The BSV Association’s growth chief had a particularly good vantage point to observe and participate in this discussion, as one of the MERGE panels in which he took part was titled “Stablecoins, CBDCs and Tokenized Cash: Implications in LatAm.”

Along with fellow panellists Juliana Schlesinger, Chief Revenue Officer of Transfero Group, and Magdeila Rivas, Director of Global Partnerships at Notabene, Coxall took part in a discussion that raked over some of the issues in this area, including which technologies are being embraced in LatAm, and by whom.

“The consensus on the panel was that both stablecoins and CBDCs are the way forward,” says Coxall, who points to the example of Brazil, where the government has been exploring a digital version of the Brazilian Real, called ‘Drex,’ initially to be a wholesale CBDC for use in inter-bank payments, and where Stablecoins now account for approximately 70% of the share of indirect flows from Brazil’s local exchanges to global exchanges.

Task a: Pull out each line of the records that contains the string "Viewport".

Data:

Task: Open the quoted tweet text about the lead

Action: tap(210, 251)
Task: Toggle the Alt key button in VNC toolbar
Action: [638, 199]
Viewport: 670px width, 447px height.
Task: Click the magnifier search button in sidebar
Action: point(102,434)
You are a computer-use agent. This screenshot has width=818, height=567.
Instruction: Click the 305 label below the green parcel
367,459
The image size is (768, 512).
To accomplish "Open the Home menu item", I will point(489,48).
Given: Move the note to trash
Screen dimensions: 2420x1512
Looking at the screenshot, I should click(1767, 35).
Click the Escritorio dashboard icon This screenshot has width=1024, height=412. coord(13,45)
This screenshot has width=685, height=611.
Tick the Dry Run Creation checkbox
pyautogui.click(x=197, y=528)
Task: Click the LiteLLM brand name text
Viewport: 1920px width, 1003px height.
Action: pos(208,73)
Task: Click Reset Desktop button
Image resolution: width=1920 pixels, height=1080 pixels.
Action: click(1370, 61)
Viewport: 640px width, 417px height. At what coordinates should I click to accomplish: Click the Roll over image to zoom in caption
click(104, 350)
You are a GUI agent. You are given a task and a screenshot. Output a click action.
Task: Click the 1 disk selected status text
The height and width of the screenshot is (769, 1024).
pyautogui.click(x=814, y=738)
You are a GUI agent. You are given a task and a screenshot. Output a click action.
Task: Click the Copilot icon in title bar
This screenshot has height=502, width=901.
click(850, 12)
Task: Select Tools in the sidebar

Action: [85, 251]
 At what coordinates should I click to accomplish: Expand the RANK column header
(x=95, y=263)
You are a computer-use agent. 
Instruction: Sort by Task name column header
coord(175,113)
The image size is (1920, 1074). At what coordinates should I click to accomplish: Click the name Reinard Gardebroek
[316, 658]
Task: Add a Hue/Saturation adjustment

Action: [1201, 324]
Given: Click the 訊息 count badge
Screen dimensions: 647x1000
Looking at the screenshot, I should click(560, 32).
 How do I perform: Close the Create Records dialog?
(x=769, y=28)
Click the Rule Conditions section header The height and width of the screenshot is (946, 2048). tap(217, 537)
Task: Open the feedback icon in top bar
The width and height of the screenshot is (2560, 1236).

Task b: From the passage on stablecoins and CBDCs in Latin America, extract verbatim the part that opens with the words containing "Along with fellow" and closes with "to global exchanges.".

Problem solution a:
Viewport: 670px width, 447px height.
Viewport: 1920px width, 1003px height.
Viewport: 640px width, 417px height. At what coordinates should I click to accomplish: Click the Roll over image to zoom in caption

Problem solution b:
Along with fellow panellists Juliana Schlesinger, Chief Revenue Officer of Transfero Group, and Magdeila Rivas, Director of Global Partnerships at Notabene, Coxall took part in a discussion that raked over some of the issues in this area, including which technologies are being embraced in LatAm, and by whom.

“The consensus on the panel was that both stablecoins and CBDCs are the way forward,” says Coxall, who points to the example of Brazil, where the government has been exploring a digital version of the Brazilian Real, called ‘Drex,’ initially to be a wholesale CBDC for use in inter-bank payments, and where Stablecoins now account for approximately 70% of the share of indirect flows from Brazil’s local exchanges to global exchanges.